The HOTTIP rs1859168 CC genotype was markedly linked with increased NPC incidence than the AA genotype (95% CI: 1.511–4.890, OR: 2.718, p = 0.001). Furthermore, the dominant model indicated a notable association of the AC + CC genotypes with increased NPC susceptibility (95% CI: 1.198–2.911, OR: 1.867, p = 0.005). Additionally, the recessive model revealed that the CC genotype was linked with a higher risk of NPC (95% CI: 1.201–3.284, OR: 1.991, p = 0.006). Moreover, the C allele was also related to an elevated risk of NPC (95% CI: 1.215–2.218, OR: 1.608, p = 0.001).
Compared with the MEG3 rs7158663 GG genotype, the AA genotype demonstrated substantial association with enhanced risk of NPC (95% CI: 1.194–4.007, OR: 2.187, p = 0.010). Furthermore, the GA + AA genotypes in the dominant model were notably linked with an enhanced NPC susceptibility (95% CI: 1.028–2.262, OR: 1.525, p = 0.036). Meanwhile, in the recessive model, the AA genotype showed a relation with increased NPC risk (95% CI: 1.088–3.442, OR: 1.935, p = 0.023). Moreover, the A allele was also linked with increased NPC risk (95% CI: 1.132–2.051, OR: 1.524, p = 0.005).

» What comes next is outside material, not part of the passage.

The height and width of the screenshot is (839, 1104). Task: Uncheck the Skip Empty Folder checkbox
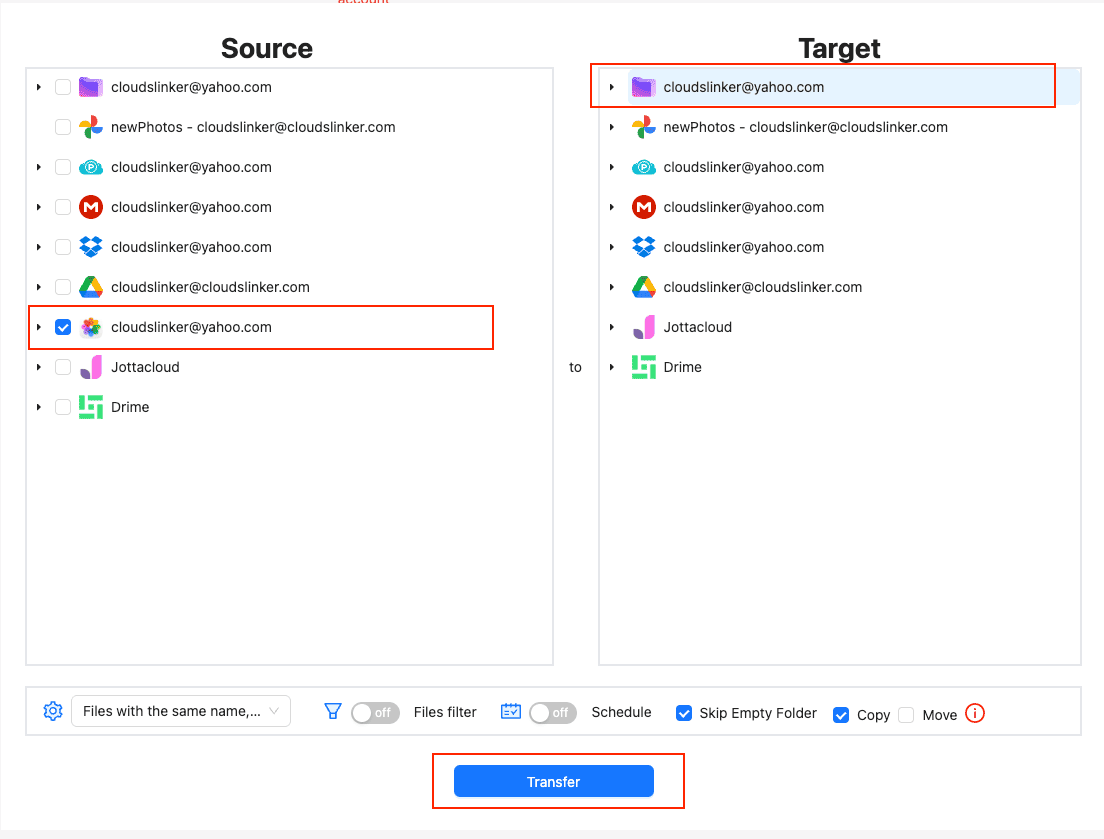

Stratified analyses of genotype distributions by gender, age, EBV-DNA, nationality, status of smoking and drinking in NPC patients
Further stratified analysis indicated that gender, EBV infection, age, smoking, nationality, and drinking status do not affect the association of HOTTIP rs1859168 and MEG3 rs7158663 with NPC susceptibility (all p > 0.05) (Table 4). These datas suggest that potential confounding variables had few modification effects on NPC susceptibility related to rs1859168 and rs7158663 genotypes.
Associations of rs1859168 and rs7158663 genotypes with clinicopathological features of NPC patients
The association of different HOTTIP rs1859168 and MEG3 rs7158663 genotypes with the NPC clinicopathological features was assessed (Table 5).
It was revealed that in comparison with the HOTTIP rs1859168 AA genotype, patients carrying the CC genotype had a greater incidence of III + IV clinical stage (OR: 2.311, p = 0.044), T3 + T4 local tumor invasion (OR: 2.575, p = 0.027), N2 + N3 lymph node status (OR: 2.914, p = 0.017).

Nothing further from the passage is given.